Advice is a form of nostalgy. Dispensing it is a way of fishing the past from the disposal, wiping it off, painting over the ugly parts, and recycling it for more than it's worth.

That said, I don’t want to advise you on what to do, but I want to explain a few points that may go unnoticed.

First, the Obvious.

First of all, if you think “Do what you love,” you’re actually thinking “Do ONLY what you love.”

  • “I don’t love waking up early”
  • “I don’t love obeying orders”
  • “I don’t love sitting in traffic”

And this list will grow, because there are millions of things we need to do but obviously don’t “love.” Deep down, the most generic would be: “I don’t like doing anything (working).” I just don’t know how that derives into the other great cliché of our times:

"I'll become my own boss to follow my own passions and not someone else's dream."

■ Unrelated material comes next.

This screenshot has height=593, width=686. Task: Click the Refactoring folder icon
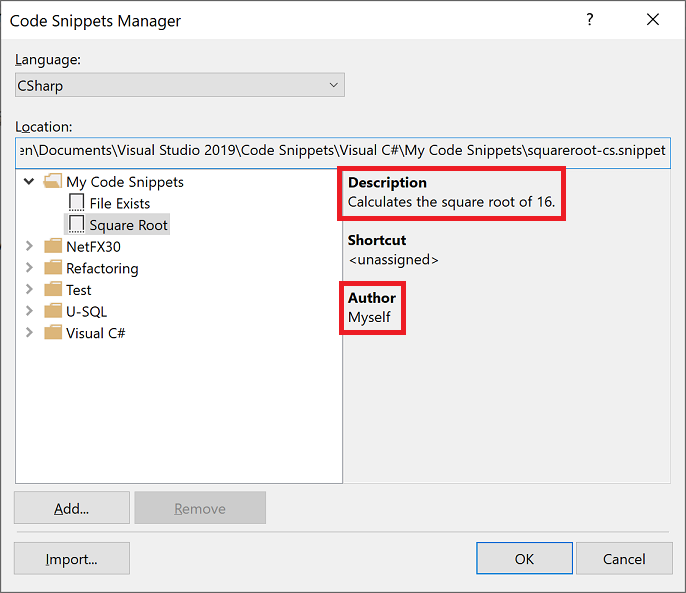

The irony is that if someone believes this, they’re already following the dream of whoever made that phrase for the first time. You’re already living someone else’s dream, whether you want to or not. Think about it.

Phrases like that naturally lead to other self-help fallacies. One of the most famous would certainly be the dreadful and dangerous “The Secret”, whose definition is as follows (according to Wikipedia):

The Secret states that the law of attraction is a natural law that determines the complete order of the universe and our personal lives through the process of “like attracts like.” The author claims that the way we think and feel, a matching frequency is sent to the universe and that attracts back events and circumstances of the same frequency. (…) and if you think positively, you’ll attract positive events and circumstances. The proponents claim that desirable results like health, wealth, and happiness can be attracted by changing your thoughts and feelings.

The idea of “doing what you love” is unequivocally linked with “thinking positive to attract positive,” even though rationally trying things like “dropping everything to pursue what you love” — to work out — has the same odds as winning the lottery. And whoever thinks this way should look at the child in the photo below and tell them:

"You certainly aren't thinking positive enough."

Hungry Child

Exaggeration? Not so much, it’s the same result: you believed an idea blindly, without thinking about it. We do this every day, and I know it takes a conscious, big effort not to be a victim of it. I myself almost believed these ideas before.

Hold what you want to troll in the comments right now: I’m not saying that thinking positive is wrong, that pursuing your dreams is wrong, or that doing what you like is wrong! Follow to the end.

Second, What Do You Love?

What’s the difference between Passion and Love? And what is Passion? And what is Love?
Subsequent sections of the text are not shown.